Pixel coordinate grounding data
<<<<
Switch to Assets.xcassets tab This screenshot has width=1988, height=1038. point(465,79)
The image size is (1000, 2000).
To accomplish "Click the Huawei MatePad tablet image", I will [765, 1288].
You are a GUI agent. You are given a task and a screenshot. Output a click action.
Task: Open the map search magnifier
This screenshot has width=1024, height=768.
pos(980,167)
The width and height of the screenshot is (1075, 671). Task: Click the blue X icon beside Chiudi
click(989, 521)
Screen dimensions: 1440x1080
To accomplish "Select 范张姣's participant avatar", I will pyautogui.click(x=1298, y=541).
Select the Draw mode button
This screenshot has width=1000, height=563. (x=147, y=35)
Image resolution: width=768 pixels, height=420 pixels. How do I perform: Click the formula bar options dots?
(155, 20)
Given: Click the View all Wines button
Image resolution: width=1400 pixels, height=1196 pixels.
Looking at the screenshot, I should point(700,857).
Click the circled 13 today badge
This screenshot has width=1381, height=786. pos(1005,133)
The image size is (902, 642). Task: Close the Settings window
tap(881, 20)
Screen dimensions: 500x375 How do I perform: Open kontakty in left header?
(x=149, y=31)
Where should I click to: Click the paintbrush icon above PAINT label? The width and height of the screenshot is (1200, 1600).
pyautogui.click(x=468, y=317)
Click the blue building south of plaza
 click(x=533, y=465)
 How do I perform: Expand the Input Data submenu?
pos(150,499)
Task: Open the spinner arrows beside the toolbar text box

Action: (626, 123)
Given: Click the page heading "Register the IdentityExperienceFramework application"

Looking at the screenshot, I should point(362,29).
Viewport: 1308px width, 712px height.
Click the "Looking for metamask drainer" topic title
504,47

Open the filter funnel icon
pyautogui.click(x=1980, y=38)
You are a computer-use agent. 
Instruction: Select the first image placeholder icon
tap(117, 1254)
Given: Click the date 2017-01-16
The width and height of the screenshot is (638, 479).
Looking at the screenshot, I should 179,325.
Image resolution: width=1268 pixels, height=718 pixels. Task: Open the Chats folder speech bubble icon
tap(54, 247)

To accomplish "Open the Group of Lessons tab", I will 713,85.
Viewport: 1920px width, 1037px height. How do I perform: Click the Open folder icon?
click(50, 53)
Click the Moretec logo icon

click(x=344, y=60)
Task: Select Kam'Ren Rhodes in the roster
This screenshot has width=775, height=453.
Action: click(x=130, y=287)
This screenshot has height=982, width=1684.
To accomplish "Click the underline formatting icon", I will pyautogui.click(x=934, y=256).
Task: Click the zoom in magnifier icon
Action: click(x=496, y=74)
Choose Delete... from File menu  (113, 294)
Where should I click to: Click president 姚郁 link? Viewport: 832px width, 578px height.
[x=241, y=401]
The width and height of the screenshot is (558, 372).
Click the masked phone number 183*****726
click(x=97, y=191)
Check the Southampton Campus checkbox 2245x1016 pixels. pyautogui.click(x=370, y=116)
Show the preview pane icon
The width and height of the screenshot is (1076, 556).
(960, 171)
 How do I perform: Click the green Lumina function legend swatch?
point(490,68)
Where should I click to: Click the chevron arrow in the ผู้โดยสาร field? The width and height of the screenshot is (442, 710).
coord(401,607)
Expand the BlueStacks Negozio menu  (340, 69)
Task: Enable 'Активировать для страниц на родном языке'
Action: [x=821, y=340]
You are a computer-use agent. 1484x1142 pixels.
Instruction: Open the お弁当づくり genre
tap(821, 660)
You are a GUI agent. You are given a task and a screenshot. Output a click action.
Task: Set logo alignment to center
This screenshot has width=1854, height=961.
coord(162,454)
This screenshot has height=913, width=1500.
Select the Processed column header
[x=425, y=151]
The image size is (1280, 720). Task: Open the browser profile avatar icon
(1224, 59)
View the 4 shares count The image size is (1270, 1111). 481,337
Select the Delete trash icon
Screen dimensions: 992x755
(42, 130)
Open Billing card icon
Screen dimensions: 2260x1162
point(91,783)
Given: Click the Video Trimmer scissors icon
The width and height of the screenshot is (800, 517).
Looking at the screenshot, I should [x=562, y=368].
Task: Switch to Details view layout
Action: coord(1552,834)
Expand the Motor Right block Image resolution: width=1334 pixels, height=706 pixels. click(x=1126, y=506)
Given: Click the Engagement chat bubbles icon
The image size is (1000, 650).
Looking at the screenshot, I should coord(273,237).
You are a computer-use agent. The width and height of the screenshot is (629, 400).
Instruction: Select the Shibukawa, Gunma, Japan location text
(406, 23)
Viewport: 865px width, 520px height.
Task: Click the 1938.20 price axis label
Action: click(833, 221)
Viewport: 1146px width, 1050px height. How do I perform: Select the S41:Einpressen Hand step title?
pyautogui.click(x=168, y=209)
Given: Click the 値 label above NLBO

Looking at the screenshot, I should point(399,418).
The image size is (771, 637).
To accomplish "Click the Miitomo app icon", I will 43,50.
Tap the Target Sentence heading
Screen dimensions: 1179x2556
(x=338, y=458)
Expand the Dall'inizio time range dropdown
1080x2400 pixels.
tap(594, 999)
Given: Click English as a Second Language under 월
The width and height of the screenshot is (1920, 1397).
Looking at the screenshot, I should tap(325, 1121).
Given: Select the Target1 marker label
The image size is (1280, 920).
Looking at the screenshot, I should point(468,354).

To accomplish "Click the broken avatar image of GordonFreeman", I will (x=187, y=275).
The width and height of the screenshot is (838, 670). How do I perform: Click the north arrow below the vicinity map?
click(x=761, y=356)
>>>>
→ **What is required**
Count the lines above that contain the word "agent". Write only the number.

→ **Worked solution**
5